- **Problem details**
What number of lines in the entries below include the string "agent"? Respond with that number alone.

(Saved data entries)
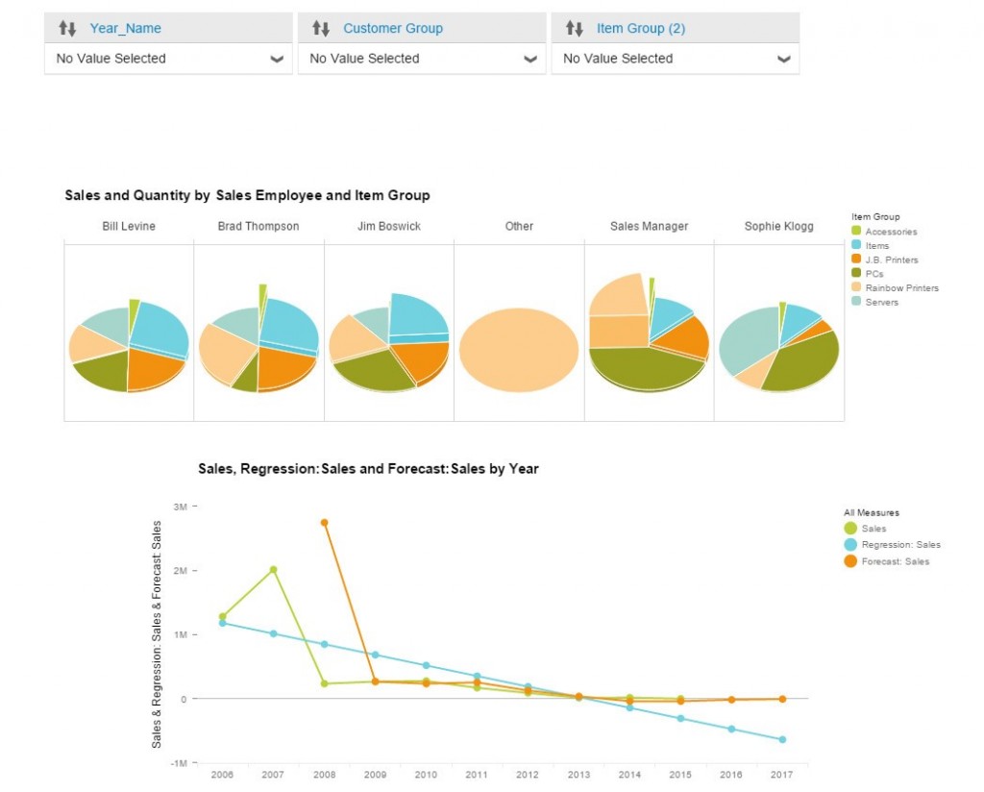Click the sort icon beside Customer Group filter
The height and width of the screenshot is (792, 984).
(x=319, y=28)
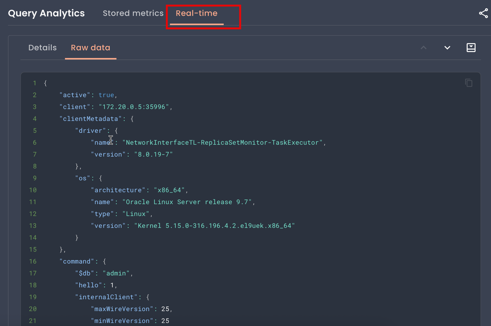This screenshot has height=326, width=491.
Task: Select the Real-time tab
Action: pyautogui.click(x=196, y=13)
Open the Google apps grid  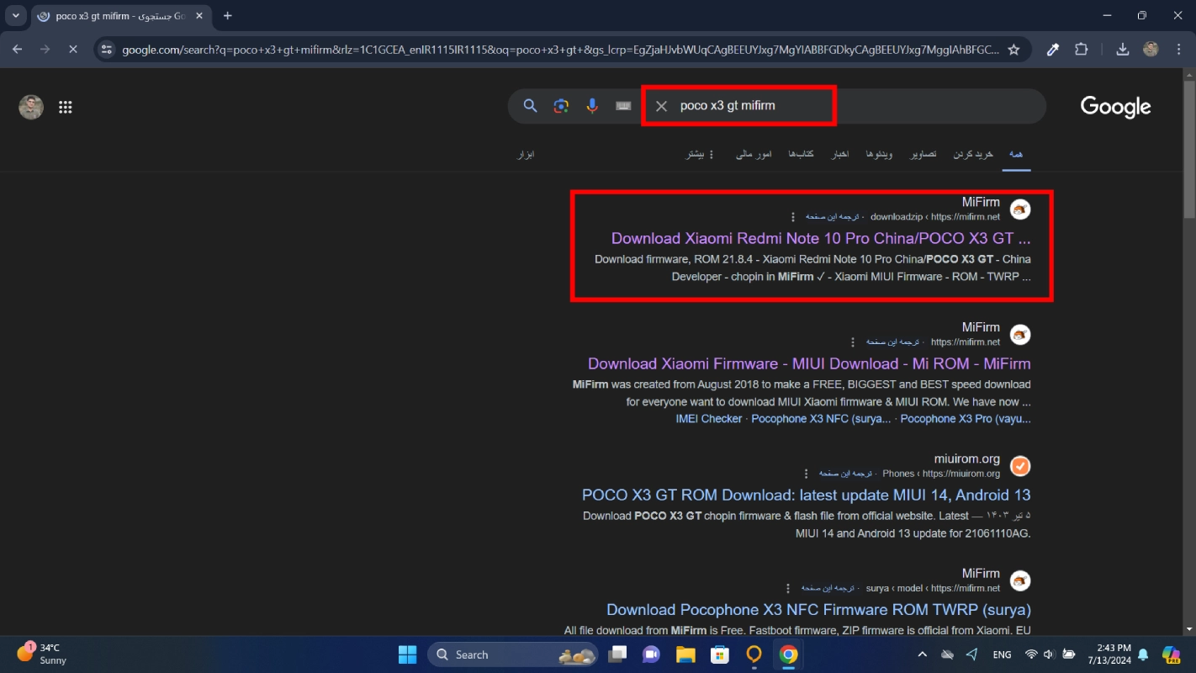click(65, 107)
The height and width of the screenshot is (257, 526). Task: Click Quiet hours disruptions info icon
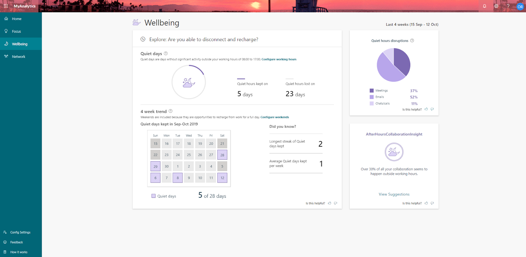click(412, 40)
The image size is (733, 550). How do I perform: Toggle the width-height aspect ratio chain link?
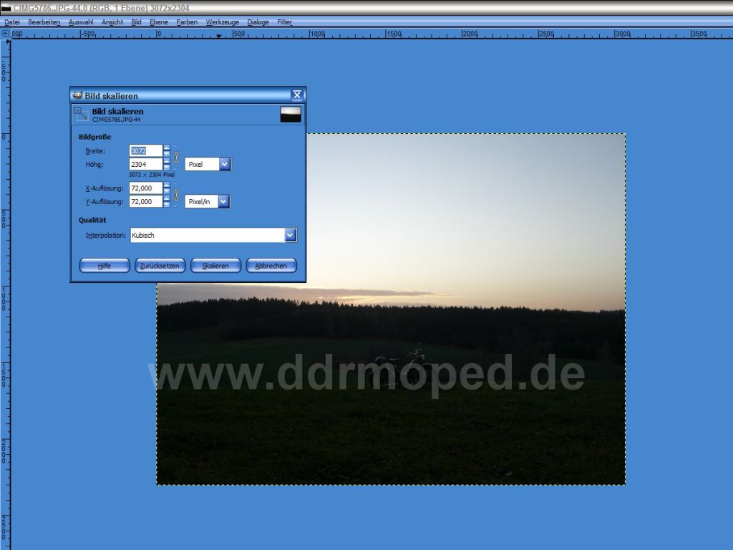pos(176,158)
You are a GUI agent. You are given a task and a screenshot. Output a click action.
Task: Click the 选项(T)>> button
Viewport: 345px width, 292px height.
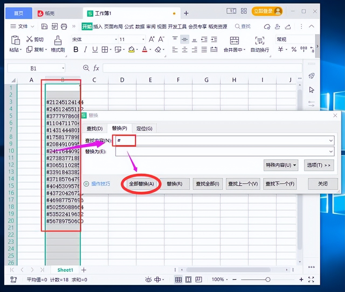coord(319,165)

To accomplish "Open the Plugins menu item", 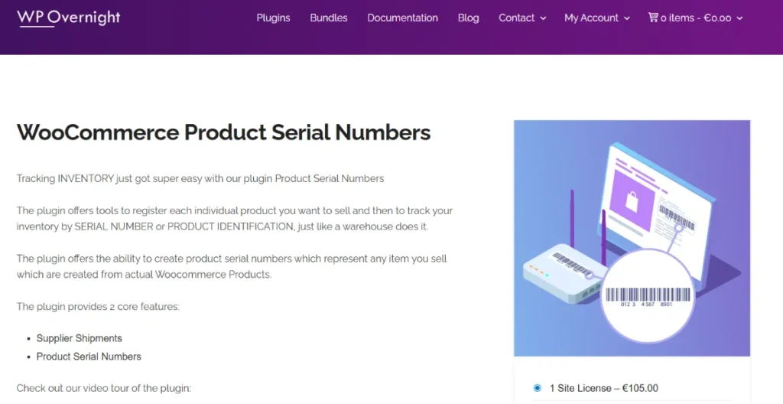I will [x=273, y=18].
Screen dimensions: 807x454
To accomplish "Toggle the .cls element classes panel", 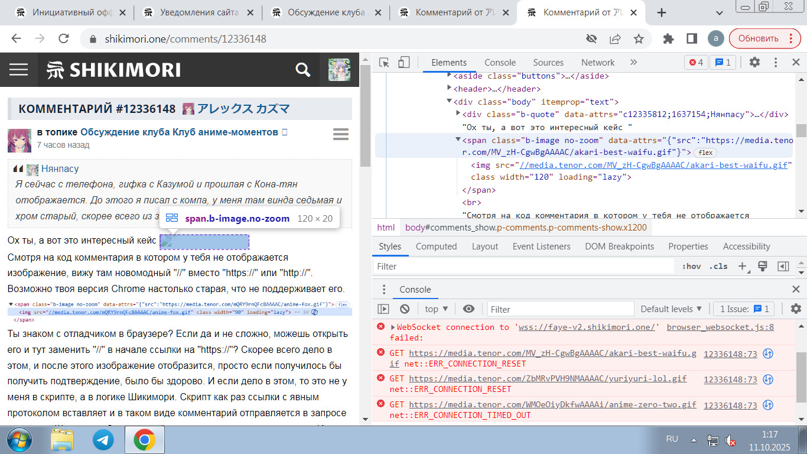I will pos(718,267).
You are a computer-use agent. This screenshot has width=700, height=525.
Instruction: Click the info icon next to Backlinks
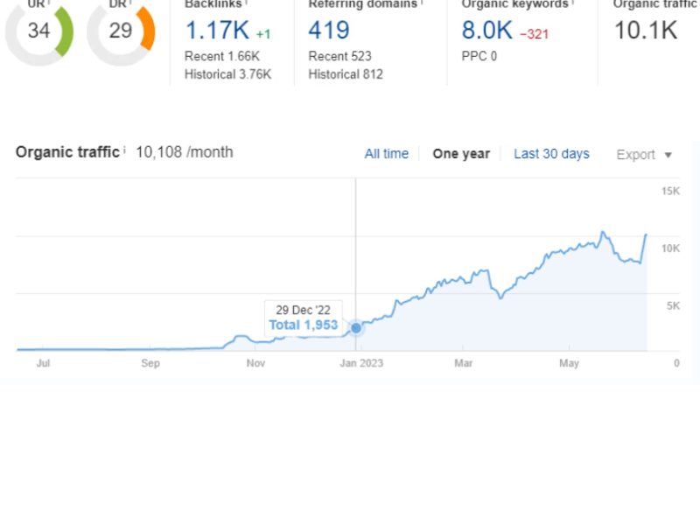pyautogui.click(x=245, y=4)
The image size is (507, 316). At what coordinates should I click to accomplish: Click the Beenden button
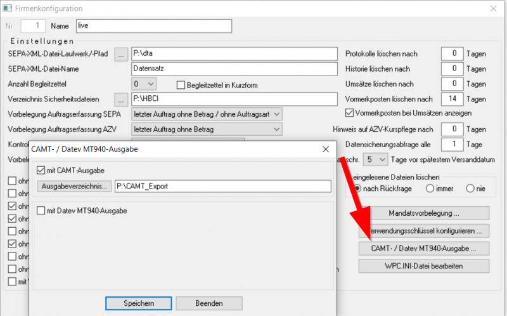209,303
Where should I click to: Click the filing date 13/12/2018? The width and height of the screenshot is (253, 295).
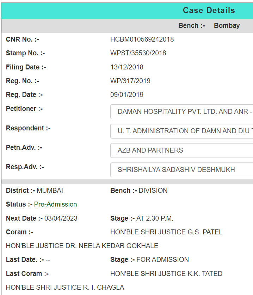click(127, 67)
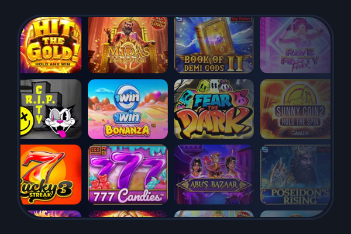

- **Solution to this task**
2